Regards des habitants et sentiment d’appartenance
Sur l’avenue de la Paix, où plusieurs véhicules hors d’usage ont été retirés, Paul-Martin, mécanicien de 36 ans, confie percevoir « un vent de renouveau ». S’il admet avoir dû réorganiser son atelier, il reconnaît que l’opération « fait du bien au quartier ». D’autres riverains saluent la réouverture des trottoirs aux piétons, notamment les élèves qui rejoignent chaque matin le lycée Pierre-Savorgnan-de-Brazza. Le ministère, attentif à ces retours, a mis en place une ligne verte gratuite permettant de signaler tout point noir persistant. Les premiers bilans évoquent déjà une diminution visible des décharges sauvages, tandis que la présence policière ponctuelle dissuade les replis clandestins.
Un cap vers la résilience environnementale
Au-delà de l’assainissement stricto sensu, l’opération participe d’une démarche plus vaste de résilience urbaine. La collecte des carcasses limite l’obstruction des caniveaux et, partant, réduit le risque d’inondations récurrentes durant les pluies de saison.

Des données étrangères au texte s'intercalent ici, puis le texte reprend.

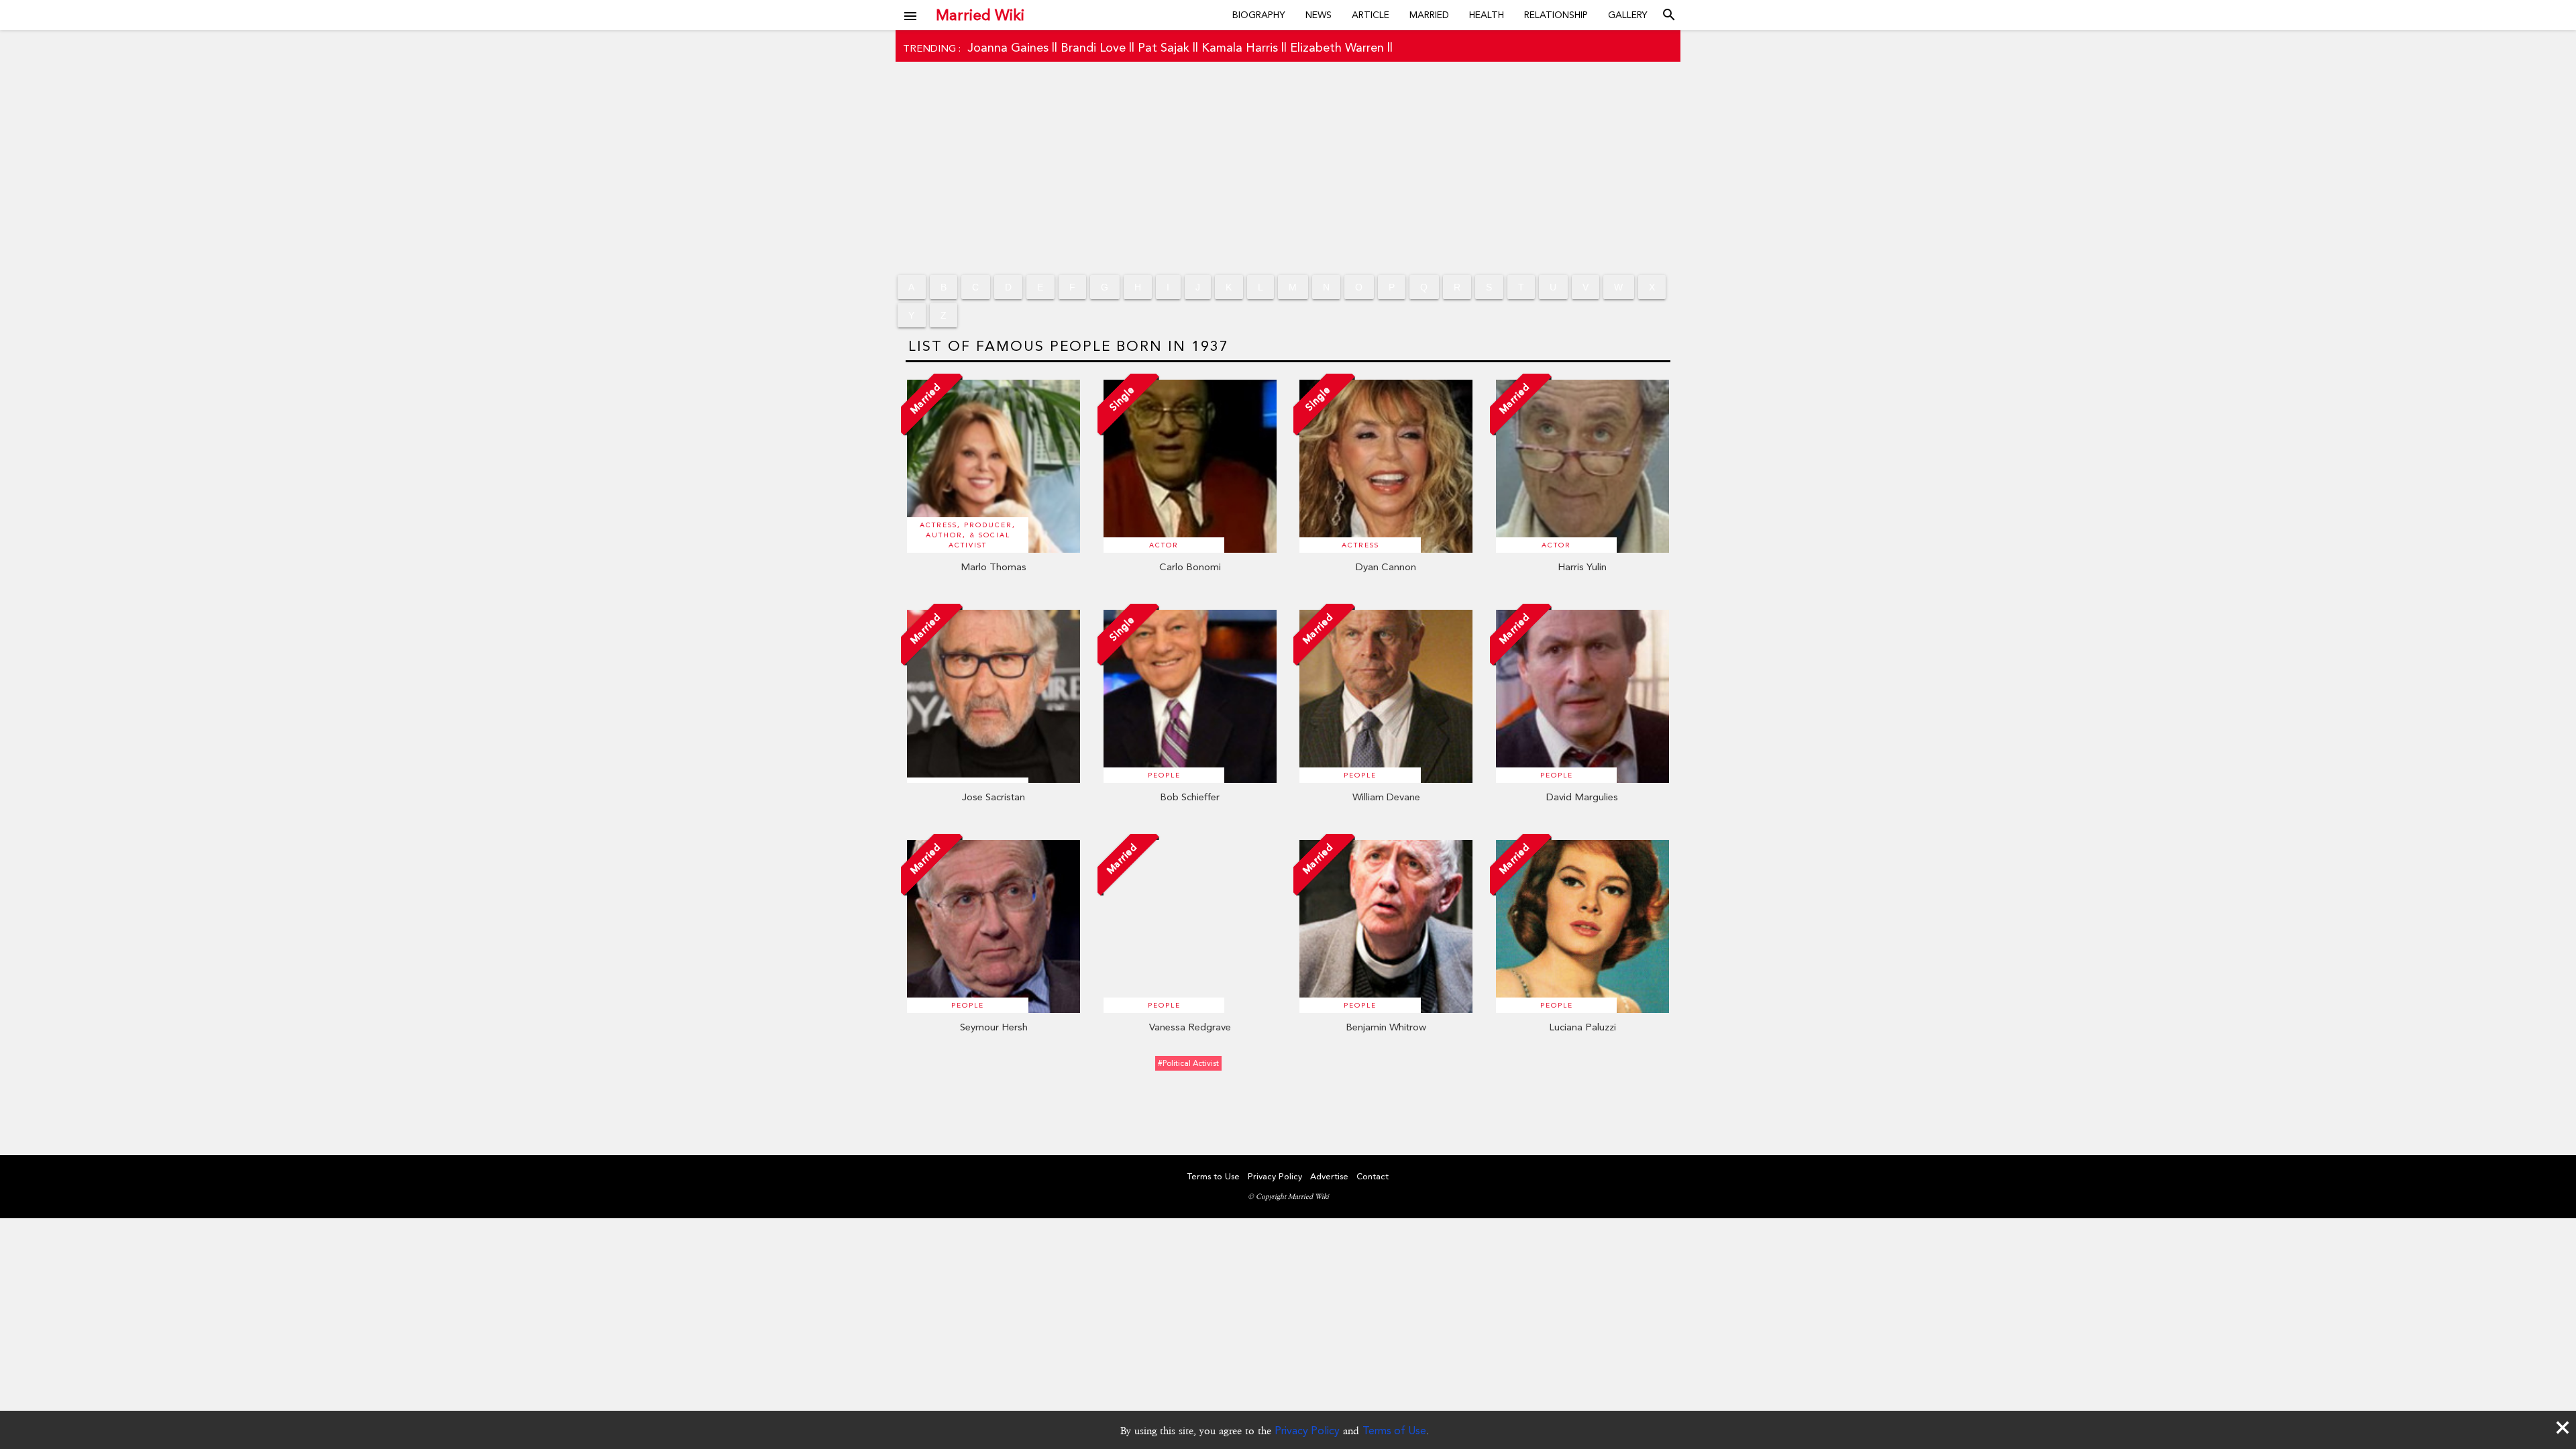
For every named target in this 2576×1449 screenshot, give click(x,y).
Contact (1372, 1176)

D’après la Direction générale de la météorologie, les précipitations extrêmes pourraient augmenter de 12 % d’ici 2035 ; la libération des exutoires d’eau devient donc un enjeu de sécurité publique. En toile de fond, la vision gouvernementale rejoint les ODD des Nations unies, en particulier l’Objectif 11 portant sur des villes sûres et durables. Le Conseil municipal envisage, d’ici cinq ans, de porter le taux de valorisation des déchets solides à 35 %, contre 12 % actuellement.